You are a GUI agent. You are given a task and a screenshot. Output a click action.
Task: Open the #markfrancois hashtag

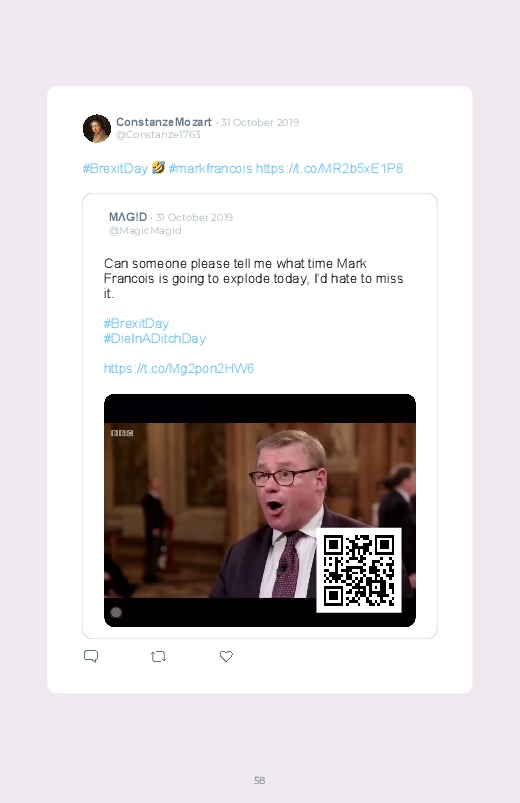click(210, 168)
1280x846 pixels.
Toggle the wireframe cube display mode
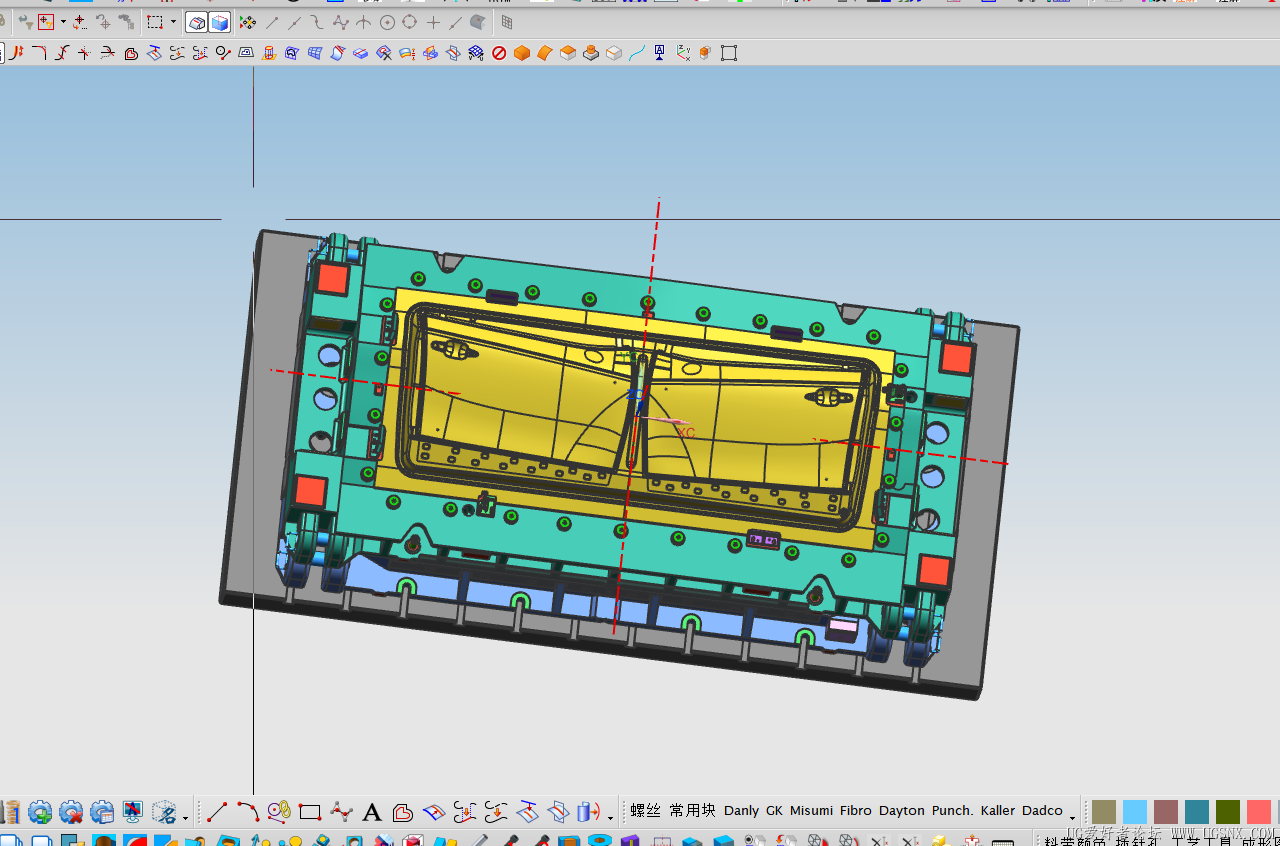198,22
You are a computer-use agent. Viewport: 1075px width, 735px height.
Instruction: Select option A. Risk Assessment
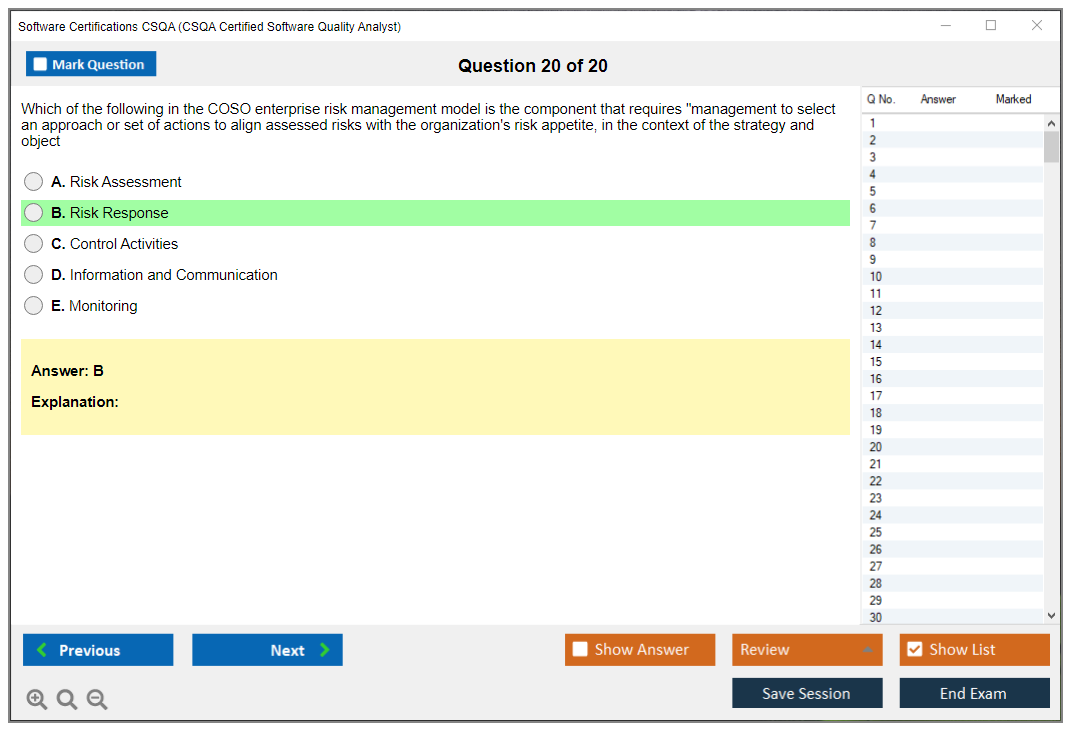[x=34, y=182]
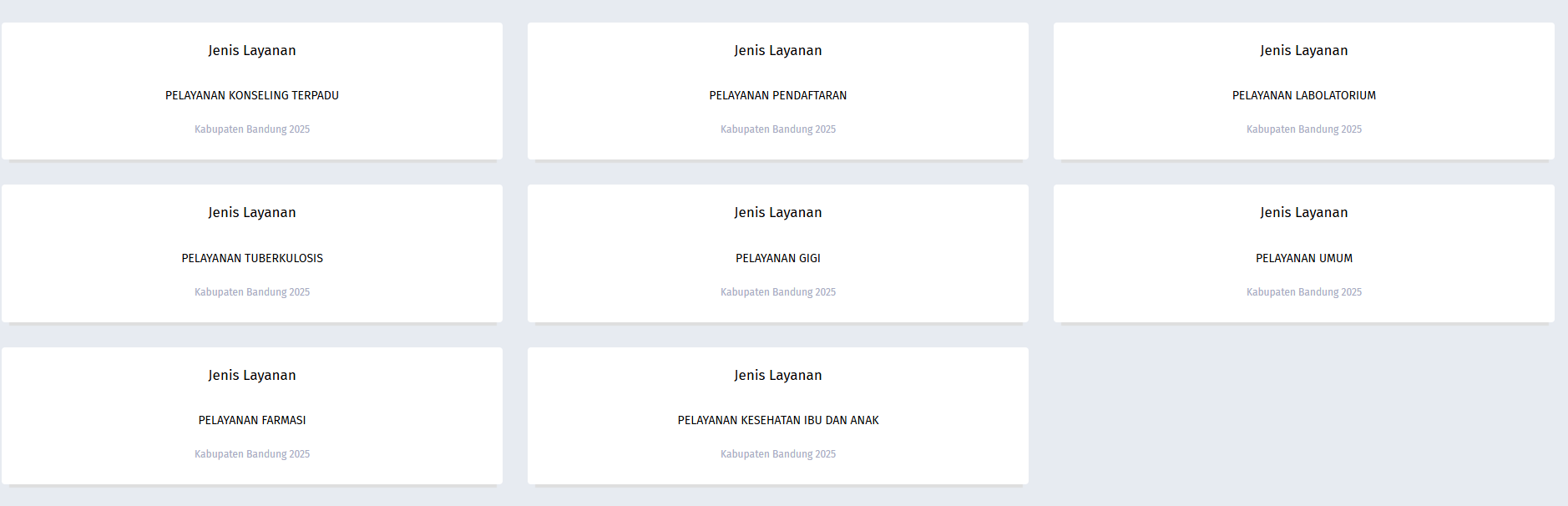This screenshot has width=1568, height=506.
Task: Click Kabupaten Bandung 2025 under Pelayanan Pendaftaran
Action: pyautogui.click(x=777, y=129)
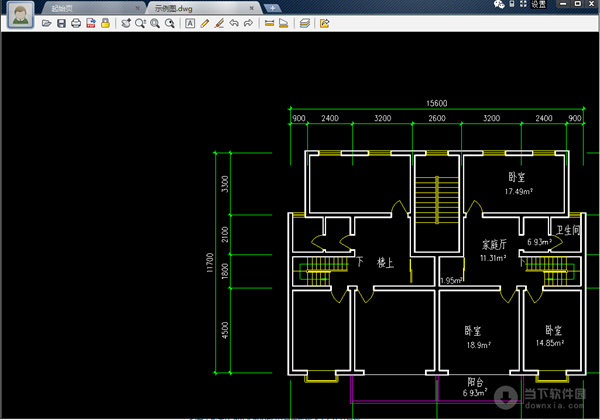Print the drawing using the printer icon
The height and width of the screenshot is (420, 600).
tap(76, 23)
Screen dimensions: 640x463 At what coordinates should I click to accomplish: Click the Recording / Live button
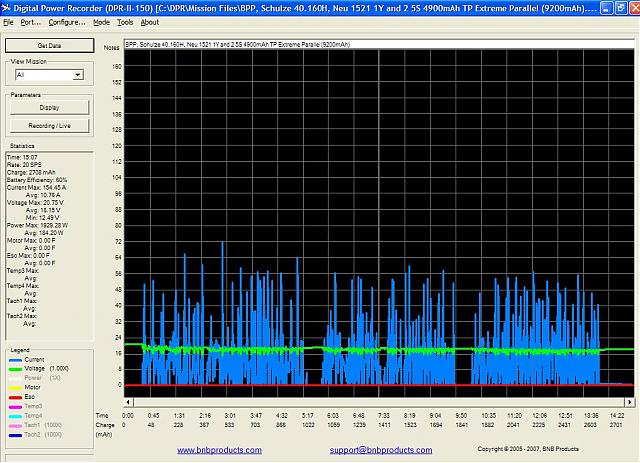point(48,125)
==
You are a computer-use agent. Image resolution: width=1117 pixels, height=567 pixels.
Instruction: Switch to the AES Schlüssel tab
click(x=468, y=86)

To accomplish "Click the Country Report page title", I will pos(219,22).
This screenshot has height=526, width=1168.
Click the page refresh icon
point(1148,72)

§ **EXERCISE REQUIREMENTS**
Above are records; write out the lines from the one with "You are a GUI" down to the one with "You are a computer-use agent. Viewport: 1075px", exactly, leaving the pictures out.

§ **ANSWER SPACE**
You are a GUI agent. You are given a task and a screenshot. Output a click action.
Task: Open the #markfrancois hashtag

click(210, 168)
1280x846 pixels.
Toggle the wireframe cube display mode
198,22
You are a computer-use agent. Viewport: 1075px width, 735px height.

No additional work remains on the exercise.